CCM extracts all cloud-specific code into a separate binary that runs alongside — not inside — the core Kubernetes components. This enables:

Cloud providers to release fixes independently of the Kubernetes release cycle
Clusters to run without any cloud provider (bare-metal, on-premises)
Third-party cloud providers (Hetzner, DigitalOcean, OVH) to integrate without upstream changes
The core Kubernetes binary to shrink and stabilize

Process identity

Binary: cloud-controller-manager (cloud-provider-specific build)
Secure port: :10258 (HTTPS, metrics + healthz)
Leader-elected: one active instance per cluster
Kubeconfig: typically /etc/kubernetes/cloud-controller-manager.conf
Cloud credentials: IAM role (preferred), static key file, or Workload Identity
Deployed as: DaemonSet on control-plane nodes, or Deployment

What it manages

Node controller: cloud metadata on Node objects (addresses, zones, instance type)
Route controller: cloud VPC routing tables for pod CIDR blocks
Service controller: cloud load balancers for type: LoadBalancer Services
Cloud node lifecycle: detect and handle cloud instance termination

CCM Architecture and the Cloud Provider Interface

CCM implements the same reconciliation loop pattern as kube-controller-manager (see 04-kube-controller-manager.html § Reconciliation Loop). It watches Kubernetes API objects and calls cloud provider APIs to converge state.

The Cloud Provider Interface (Go)

Every CCM implementation must implement the cloudprovider.Interface Go interface from k8s.io/cloud-provider. This defines the contract between Kubernetes and any cloud platform.

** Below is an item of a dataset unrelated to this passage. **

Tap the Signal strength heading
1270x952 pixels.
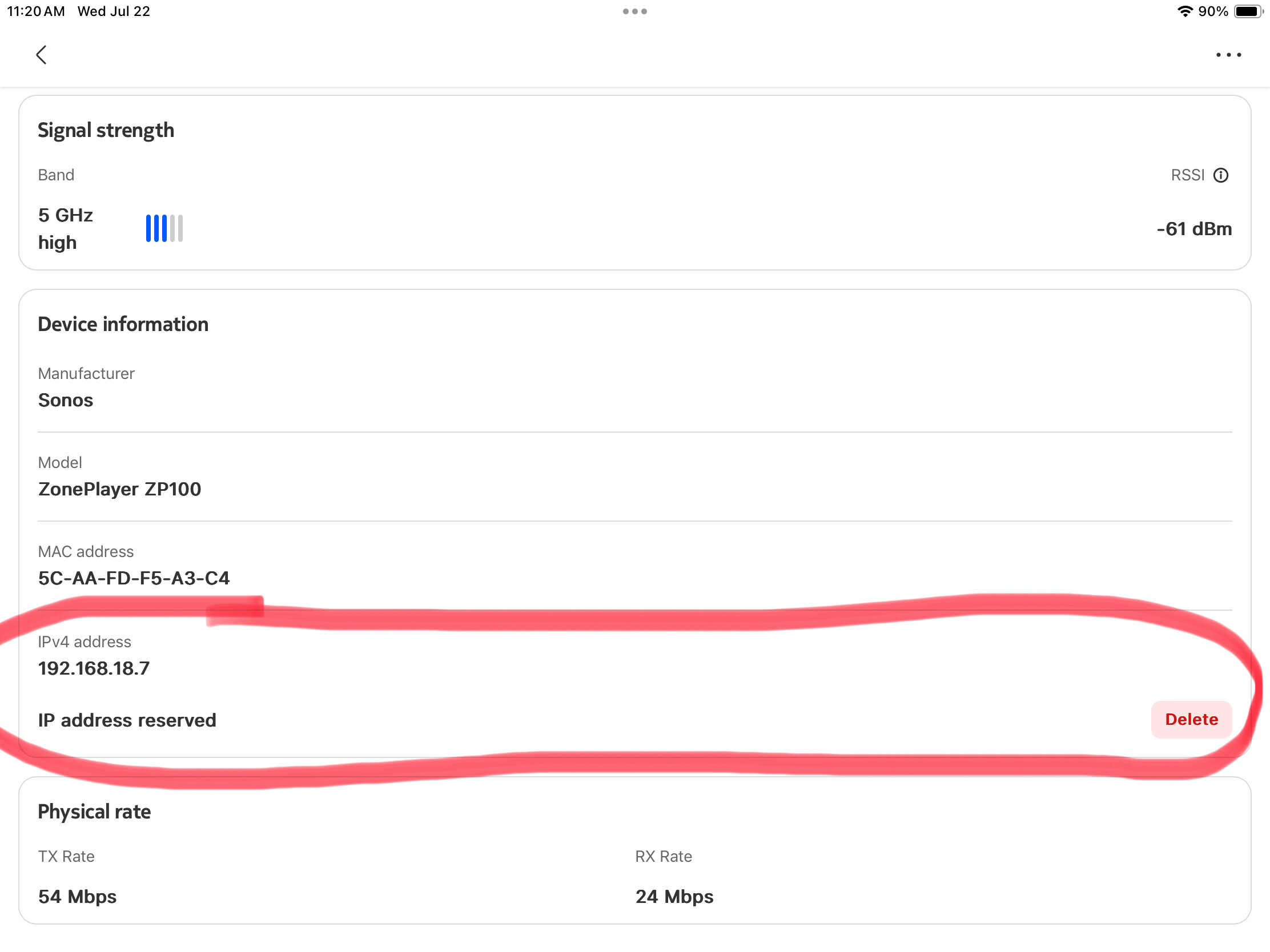click(106, 131)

// k8s.io/cloud-provider/cloud.go (simplified)
type Interface interface {
    Initialize(clientBuilder ControllerClientBuilder, stop <-chan struct{})
    LoadBalancer() (LoadBalancer, bool)      // nil, false if not supported
    Instances() (Instances, bool)            // VM metadata lookup
    InstancesV2() (InstancesV2, bool)        // newer V2 interface
    Zones() (Zones, bool)                    // zone/region metadata
    Clusters() (Clusters, bool)              // cluster management (rarely used)
    Routes() (Routes, bool)                  // VPC route table management
    ProviderName() string                    // "aws", "gce", "azure", etc.
    HasClusterID() bool
}

type LoadBalancer interface {
    GetLoadBalancer(ctx, clusterName, service) (*LoadBalancerStatus, bool, error)
    GetLoadBalancerName(ctx, clusterName, service) string
    EnsureLoadBalancer(ctx, clusterName, service, nodes) (*LoadBalancerStatus, error)
    UpdateLoadBalancer(ctx, clusterName, service, nodes) error
    EnsureLoadBalancerDeleted(ctx, clusterName, service) error
}

type Instances interface {
    NodeAddresses(ctx, nodeName) ([]NodeAddress, error)
    NodeAddressesByProviderID(ctx, providerID) ([]NodeAddress, error)
    InstanceID(ctx, nodeName) (string, error)
    InstanceType(ctx, nodeName) (string, error)
    InstanceTypeByProviderID(ctx, providerID) (string, error)
    InstanceExistsByProviderID(ctx, providerID) (bool, error)
    InstanceShutdownByProviderID(ctx, providerID) (bool, error)
}

The Four Built-in Controllers

Node Controller

The Node Controller populates cloud-specific metadata on Node objects after they register. When a new Node appears with spec.providerID set but no zone/address annotations, this controller calls the cloud API to fetch instance details and patches the Node.

Node registers (kubelet)

→

CCM watches Node

→

Cloud API: DescribeInstance

→

PATCH node.status + labels

Fields populated by the Node Controller:

# After CCM processes the new node:
status:
  addresses:
  - type: InternalIP
    address: "10.0.1.42"
  - type: ExternalIP
    address: "54.123.45.67"     # AWS: EIP or public IP
  - type: InternalDNS
    address: "ip-10-0-1-42.ec2.internal"
  - type: ExternalDNS
    address: "ec2-54-123-45-67.compute-1.amazonaws.com"
  - type: Hostname
    address: "ip-10-0-1-42.ec2.internal"

# Labels added by cloud provider
labels:
  topology.kubernetes.io/zone: "us-east-1a"
  topology.kubernetes.io/region: "us-east-1"
  node.kubernetes.io/instance-type: "m5.xlarge"
  failure-domain.beta.kubernetes.io/zone: "us-east-1a"   # legacy label
  failure-domain.beta.kubernetes.io/region: "us-east-1"  # legacy label

# ProviderID set by kubelet, used by CCM to look up instance
spec:
  providerID: "aws:///us-east-1a/i-0abc123def456"

▶ providerID Format

Each cloud has its own providerID format. AWS: aws:///<zone>/<instance-id>. GCE: gce://<project>/<zone>/<instance-name>. Azure: azure:///subscriptions/<sub>/resourceGroups/<rg>/providers/Microsoft.Compute/virtualMachines/<name>. The providerID is set by kubelet via --provider-id flag or auto-detected from the instance metadata service (IMDS).

Route Controller

Kubernetes requires every Pod to be directly reachable from every other Pod without NAT. On cloud platforms, this means each node's pod CIDR must be programmed into the cloud's VPC routing table so that inter-node pod traffic is routed correctly.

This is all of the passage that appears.